In addition to creating new images, research forms a huge part of what I do. This research takes many different forms from gathering documents and photographs from primary sources, to scouring period newspapers and records in the library or archive. As well as collecting physical ephemera, I also collect the oral testimonies of people connected to the subject I am working on.
I have always had a keen interest in social history and collecting so my work never feels like work. I regularly work with Berwick Record Office and their photographic collections, digitising all manner of formats of negatives and prints. This has led to an involvement in a number of projects. The most recent being the publication of 'Snapshots of the 60s', a book highlighting images from the collection taken during the 1960s. We are currently working on the next in the series focussing on the 1970s.
The Cowe project and the 'Cockle' maker -
In 2013 I began a research project supporting a body of photographic work I was creating. The work documented a group of historically significant Georgian buildings in Berwick upon Tweed which were about to undergo a major restoration, partially funded by a Heritage Lottery Fund grant. The buildings had been owned by one family (the Cowe for over 120 years and remained practically untouched.
The purpose of the residential, retail and storage spaces were easily interpreted, however a tiny room at the rear of one property above a yard posed a number of questions. The floor was boarded with very short boards, a bench surrounded a third of the room covered partially in slate, metal and wood, above which were two metal hooks. A cast iron open-topped boiler sat on a stone plinth in the centre of the room with a copper pan balanced on the edge.
I recorded this room as I had done with all of the others, but more needed to be done. I eventually met Terry Heapy, who, between 1969 and 2004 worked in this room making the peppermint sweet known as the 'Berwick Cockle'. Having worked in the room for over 30 years he gave me great insights into what went on there and how all of the features were used. I used modern photographs to jog his memory and in return he supplied me with a large amount of photographs and other material telling his story and that of the Berwick Cockle.
This is just one example of how we can use photography to gain knowledge about the uses of historic buildings. We can use the images, documents and oral testimonies we gather to create a lasting record for the future.

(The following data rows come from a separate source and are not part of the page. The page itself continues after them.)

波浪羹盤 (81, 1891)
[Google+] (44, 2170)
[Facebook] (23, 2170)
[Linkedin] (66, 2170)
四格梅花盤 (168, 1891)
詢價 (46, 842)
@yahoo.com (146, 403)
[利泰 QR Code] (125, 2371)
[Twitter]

We have now gathered huge amounts of information about the 'Cowe' buildings and their human story. I have acted as archivist for the project, and have digitised all of this material. As well as compiling a report for the owners of the buildings as part of their planning consent, the work will be made available to the public through the local archive. An exhibition was held in April 2017 showcase this work and to allow the public to share their memories of the properties.